Caribbean Revolutions and Revolutionary Theory by Brian Meeks Pdf
A sophisticated comparative study of the Cuban, Nicaraguan and Grenadian revolutions, using techniques derived from J. S. Mill and perfected by Theda S. Skopol. Despite the unfulfilled promise of all three revolutions, they do suggest that people have the potential to make history and affect positive changes.

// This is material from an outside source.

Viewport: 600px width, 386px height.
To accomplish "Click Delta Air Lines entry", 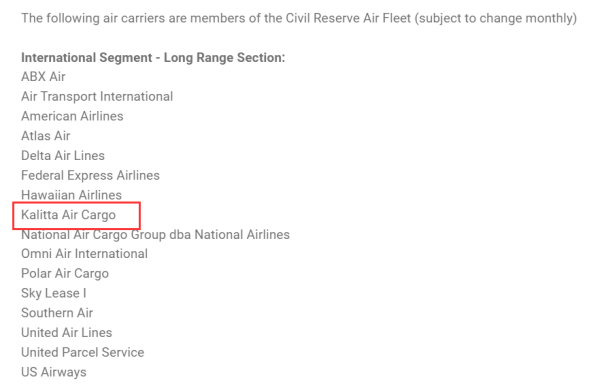I will 63,155.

Originally published by Macmillan Caribbean 1993, this classic contains a new preface by Anthony Maingot, Florida International University.
Central America's Forgotten History by Aviva Chomsky Pdf
Restores the region’s fraught history of repression and resistance to popular consciousness and connects the United States’ interventions and influence to the influx of refugees seeking asylum today. At the center of the current immigration debate are migrants from Central America fleeing poverty, corruption, and violence in search of refuge in the United States. In Central America’s Forgotten History, Aviva Chomsky answers the urgent question “How did we get here?” Centering the centuries-long intertwined histories of US expansion and Indigenous and Central American struggles against inequality and oppression, Chomsky highlights the pernicious cycle of colonial and neocolonial development policies that promote cultures of violence and forgetting without any accountability or restorative reparations. Focusing on the valiant struggles for social and economic justice in Guatemala, Nicaragua, El Salvador, and Honduras, Chomsky restores these vivid and gripping events to popular consciousness. Tracing the roots of displacement and migration in Central America to the Spanish conquest and bringing us to the present day, she concludes that the more immediate roots of migration from El Salvador, Guatemala, and Honduras lie in the wars and in the US interventions of the 1980s and the peace accords of the 1990s that set the stage for neoliberalism in Central America. Chomsky also examines how and why histories and memories are suppressed, and the impact of losing historical memory. Only by erasing history can we claim that Central American countries created their own poverty and violence, while the United States’ enjoyment and profit from their bananas, coffee, mining, clothing, and export of arms are simply unrelated curiosities.
Terrorism, Guerrilla Warfare/counterinsurgency/low-intensity Conflict, and Revolutions by United States Air Force Academy. Library Pdf
Contents--General Works, International Terrorism, State Response to Terrorism (Legal/Military), Nuclear Terrorism, Geographic Areas, Guerrilla Warfare/Counterinsurgency/Low-Intensity Conflict: General Works, Geographic Areas; Revolutions: General Works, Classical Cases, Modern Cases.